First, the Wildcats have become the division favorite, and not just because they sit atop the jumbled standings. The final three quarters Saturday, when K-State charged back at Oklahoma and threw a fright into the Sooners, was as impressive an accomplishment produced by a North team this season.

With two of its three games remaining at home, starting with Saturday morning’s Sunflower Showdown against Kansas, Wildcats victories can turn the big Thanksgiving weekend of Nebraska-Colorado and Missouri-Kansas into a moot point when it comes to the title race while K-State sits idle. Winning the division might happen for the Wildcats.

What has happened is more important to those most heavily invested in the program. Kansas State’s improvement from the opening kickoff until now is nothing less than amazing. To progress from an escape in the opener against Division I-AA Massachusetts and a loss at Sun Belt also-ran Louisiana-Lafayette to mauling Texas A&M and pushing an Oklahoma team that’s won 64 of 66 on home turf under Bob Stoops is why coaches coach.

Improving over the course of the season is precisely the opposite direction taken in the final two years under Ron Prince. The 2007 season opened with a hard-fought loss at Auburn and a triumph over Texas in the first month. It ended with four straight losses. Last season, the Wildcats stood 4-2 and collected a victory at A&M before things spiraled out of control with five straight losses and no postseason once again.

Those teams couldn’t handle adversity. This group responded to a 52-point loss to Texas Tech with a 48-point victory over Texas A&M in seven days. The Wildcats are far from a powerhouse, but they’ve played to their strengths, like riding running back Daniel Thomas and stocking their special teams. They have patched up weaknesses, and it may be enough to get Kansas State to Arlington, Texas, for the Big 12 championship game in December.
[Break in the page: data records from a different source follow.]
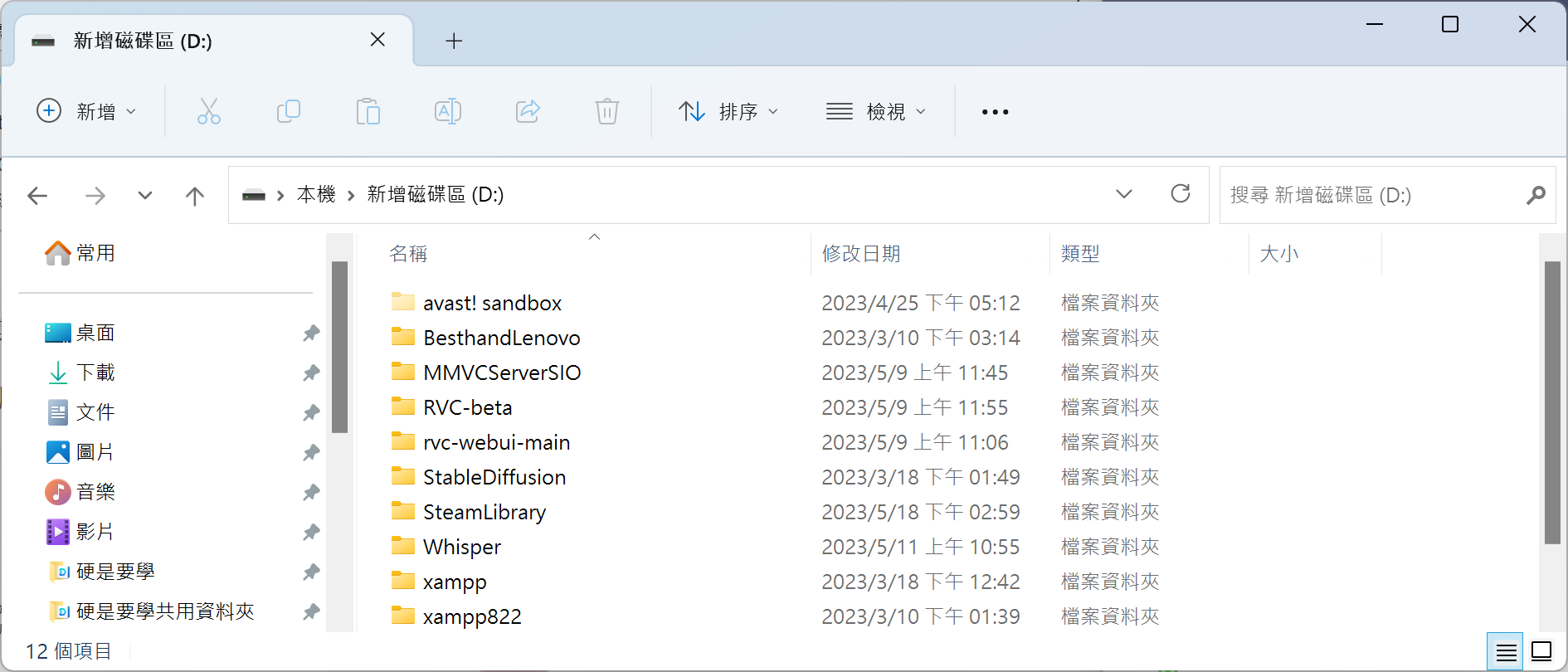
Task: Click the Paste clipboard icon
Action: pos(368,111)
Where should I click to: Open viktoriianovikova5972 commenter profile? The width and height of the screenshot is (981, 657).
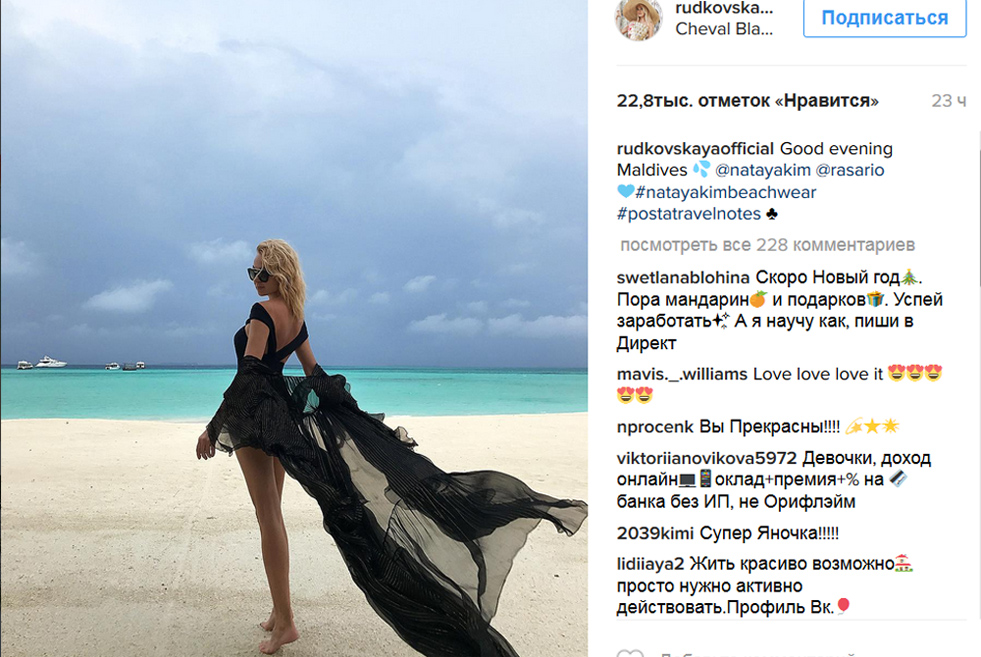(706, 458)
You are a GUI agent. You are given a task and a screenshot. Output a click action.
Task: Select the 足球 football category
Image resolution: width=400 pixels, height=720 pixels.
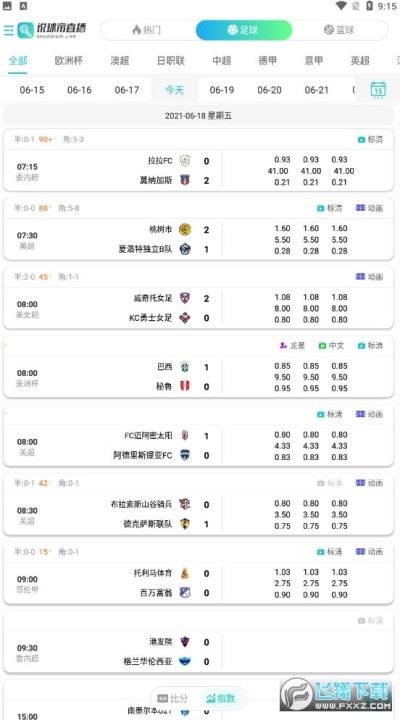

My preseason thought was Kansas State would be better directed, organized and disciplined in Bill Snyder’s return. But losing a first-round draft pick quarterback in Josh Freeman and entering the season with one of the top defensive players, end Brandon Harold, out with a knee injury, would keep things in a rebuilding mode. The Wildcats wouldn’t lose the close ones. They certainly wouldn’t be out-prepared or outcoached.

Still, it would be asking too much to overtake three programs in Kansas, Nebraska and Missouri coming off bowl victories and hungry for more. But the Jayhawks, Cornhuskers and Tigers have had their issues. All played well enough to find a spot in the polls early and poorly enough lately that none appear on the latest top 25 ballots in the wire service lists. Kansas State does. The Wildcats received a No. 25 vote in the coaches’ poll.

Those happen to be Kansas State’s final three opponents, and each of them will carry a big-game feel starting Saturday. The Jayhawks have won three straight and four of five in the series that once served as the height of embarrassment when the program dropped 11 in a row to Kansas State.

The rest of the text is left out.